La volontà dei portoghesi e dei loro rappresentanti politici è quella di mantenere gli impegni presi con l’Unione Europea, oltre che risanare la crisi. Gli impegni presi con l’UE nascono dalla richiesta di aiuti fatta dal Portogallo nel 2011.

All’epoca fu accordato un finanziamento di ben 78 miliardi di euro che hanno contribuito ad evitare la bancarotta e sono legati ad un accordo siglato tra UE, BCE e FMI con il Portogallo. Questa nazione avrebbe dovuto restituire le somme in tre anni, riducendo in questo periodo il deficit, in modo graduale, arrivando al 5,9 per cento del Pil nel 2011, al 4,5% nel 2012 e al 3% nel 2013.

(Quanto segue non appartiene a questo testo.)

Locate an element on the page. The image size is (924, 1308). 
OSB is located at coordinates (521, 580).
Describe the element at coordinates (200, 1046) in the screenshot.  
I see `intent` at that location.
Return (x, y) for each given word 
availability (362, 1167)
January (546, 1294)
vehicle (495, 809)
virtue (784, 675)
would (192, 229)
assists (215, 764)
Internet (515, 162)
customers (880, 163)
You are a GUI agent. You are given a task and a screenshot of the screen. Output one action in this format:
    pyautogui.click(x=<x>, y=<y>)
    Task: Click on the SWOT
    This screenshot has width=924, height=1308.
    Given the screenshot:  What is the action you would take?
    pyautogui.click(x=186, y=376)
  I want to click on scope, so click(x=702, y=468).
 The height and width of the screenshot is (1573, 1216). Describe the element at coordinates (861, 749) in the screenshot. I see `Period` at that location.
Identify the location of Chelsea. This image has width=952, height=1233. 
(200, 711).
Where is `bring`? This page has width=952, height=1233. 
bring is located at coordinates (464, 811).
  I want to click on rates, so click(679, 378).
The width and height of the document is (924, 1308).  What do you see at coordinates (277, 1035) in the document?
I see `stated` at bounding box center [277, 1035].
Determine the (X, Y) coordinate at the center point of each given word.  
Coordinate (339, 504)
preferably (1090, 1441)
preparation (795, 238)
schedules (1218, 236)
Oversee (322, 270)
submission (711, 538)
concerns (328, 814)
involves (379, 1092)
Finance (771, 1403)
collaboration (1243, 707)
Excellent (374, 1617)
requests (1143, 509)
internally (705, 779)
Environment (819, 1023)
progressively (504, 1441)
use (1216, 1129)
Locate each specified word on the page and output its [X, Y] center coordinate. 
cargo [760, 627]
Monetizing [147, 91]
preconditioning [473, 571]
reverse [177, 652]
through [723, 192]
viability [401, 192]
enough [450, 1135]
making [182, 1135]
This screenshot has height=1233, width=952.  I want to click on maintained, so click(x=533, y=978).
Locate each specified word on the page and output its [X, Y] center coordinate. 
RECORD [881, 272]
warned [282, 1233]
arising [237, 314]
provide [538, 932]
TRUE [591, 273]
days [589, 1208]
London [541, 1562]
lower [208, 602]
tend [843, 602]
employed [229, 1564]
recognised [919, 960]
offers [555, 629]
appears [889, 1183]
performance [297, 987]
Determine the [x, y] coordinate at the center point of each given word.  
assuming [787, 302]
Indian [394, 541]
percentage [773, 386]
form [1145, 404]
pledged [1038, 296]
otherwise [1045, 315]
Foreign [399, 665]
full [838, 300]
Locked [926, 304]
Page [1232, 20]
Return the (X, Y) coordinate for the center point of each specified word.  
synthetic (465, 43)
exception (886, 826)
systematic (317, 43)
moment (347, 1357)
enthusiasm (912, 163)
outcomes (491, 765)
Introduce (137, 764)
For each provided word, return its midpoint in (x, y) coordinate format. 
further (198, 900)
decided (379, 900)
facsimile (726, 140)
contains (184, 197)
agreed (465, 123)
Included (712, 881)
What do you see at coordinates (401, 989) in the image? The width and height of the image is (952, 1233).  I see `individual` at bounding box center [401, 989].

I soldi, il governo portoghese, conta di prendersi soprattutto dalle tasse, dall’imposizione fiscale sarebbe infatti ricavato l’85 per cento dei soldi per ridurre il debito. Il problema è che queste decisioni sono sembrate eccessive alla popolazione alla fine 2000 persone si sono riunite davanti al Parlamento per protestare.

Gli scontri sono arrivati al culmine e il bilancio è di 11 persone ferite e 2 arresti.